“陛下聖旨和晉王千歲鈞旨在此,誰敢輕動?”郝弈把手裏的兩份旨意高高舉過頭頂。
眾人一驚,紛紛停住了腳步。
必定在那個時代,皇帝和王爺都是至高無上的存在,藐視他們,除非是連自己的所有親人和朋友都不想要了。
可是,仍然有人義無反顧。
“這廝假傳聖旨,眾位將士不可輕信。”一名武士吼道,飛身撲來,一口鋼刀徑直向郝弈砍來。
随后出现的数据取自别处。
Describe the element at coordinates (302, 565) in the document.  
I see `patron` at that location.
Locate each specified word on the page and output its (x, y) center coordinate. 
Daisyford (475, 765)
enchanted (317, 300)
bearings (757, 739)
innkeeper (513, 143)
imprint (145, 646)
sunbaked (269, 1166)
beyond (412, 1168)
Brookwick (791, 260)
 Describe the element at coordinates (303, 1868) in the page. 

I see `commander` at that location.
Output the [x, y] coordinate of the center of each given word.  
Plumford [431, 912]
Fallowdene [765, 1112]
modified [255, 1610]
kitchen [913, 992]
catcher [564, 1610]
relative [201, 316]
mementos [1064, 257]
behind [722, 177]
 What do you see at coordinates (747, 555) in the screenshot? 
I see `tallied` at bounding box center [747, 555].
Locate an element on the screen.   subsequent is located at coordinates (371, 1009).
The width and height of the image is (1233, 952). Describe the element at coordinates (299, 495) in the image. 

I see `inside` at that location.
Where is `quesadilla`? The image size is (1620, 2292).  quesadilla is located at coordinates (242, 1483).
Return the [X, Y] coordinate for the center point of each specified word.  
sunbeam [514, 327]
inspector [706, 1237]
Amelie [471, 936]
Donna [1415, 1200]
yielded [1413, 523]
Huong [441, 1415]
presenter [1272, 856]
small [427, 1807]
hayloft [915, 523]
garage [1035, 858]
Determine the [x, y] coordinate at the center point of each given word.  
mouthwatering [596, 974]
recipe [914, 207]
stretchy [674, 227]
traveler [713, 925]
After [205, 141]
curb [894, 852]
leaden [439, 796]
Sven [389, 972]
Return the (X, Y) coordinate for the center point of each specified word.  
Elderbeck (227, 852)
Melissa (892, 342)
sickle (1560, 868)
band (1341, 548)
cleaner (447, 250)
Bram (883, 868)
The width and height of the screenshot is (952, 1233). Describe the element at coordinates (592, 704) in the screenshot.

鋼刀攪起地上的泥土和灰塵,攜帶著一股巨大的力量向郝弈頭頂而來。
郝弈身前的許嚴麵帶冷笑,待鋼刀接近,忽然一個轉身,將郝弈推開,同時將長劍插進身邊的泥土當中,單臂一伸,已經牢牢抓住了鋼刀的刀背,用力翻轉手腕。
隻聽到一聲爆裂的聲響,鋼刀被扭轉過來,足有半寸厚的刀背竟然被他淩空折斷。
武士大驚,慌忙抽身欲走。
許嚴從後麵抓住了武士腰間的獸皮帶,單臂輕抬,將其高高舉起,對著另外兩個正欲向前的武士扔了過去。
旋轉的人體帶著令人膽寒的大力砸在了兩名武士的身上。
三個人同時發出一聲哀嚎,口鼻處瞬間噴射出長長的一條血柱。
眾人被震懾住,開始倒退。
“眾位將士若非欲圖謀反者,跪接聖旨。”郝弈不失時機地一聲斷喝。
這時候,郝弈帶來的人已經拿起武器從四周圍攏過來。
眾人麵麵相覷,隨後,紛紛選擇跪在地上。
囚車裏,幾名曾經跟隨韓遂的老將軍臉上都露出冷笑,一個人甚至還對著樊儒的人頭用力吐出一口帶著血絲的唾沫。
“眾位將軍休要驚慌,樊儒謀反之事與爾等無關。”郝弈宣讀完皇帝聖旨和司馬炎的鈞旨之後,對跪在前麵的幾名武士說道,“今晚眾位將軍可去本官營帳,本官代替晉王千歲為眾位將軍接風洗塵,明日入京之後,再行封賞。”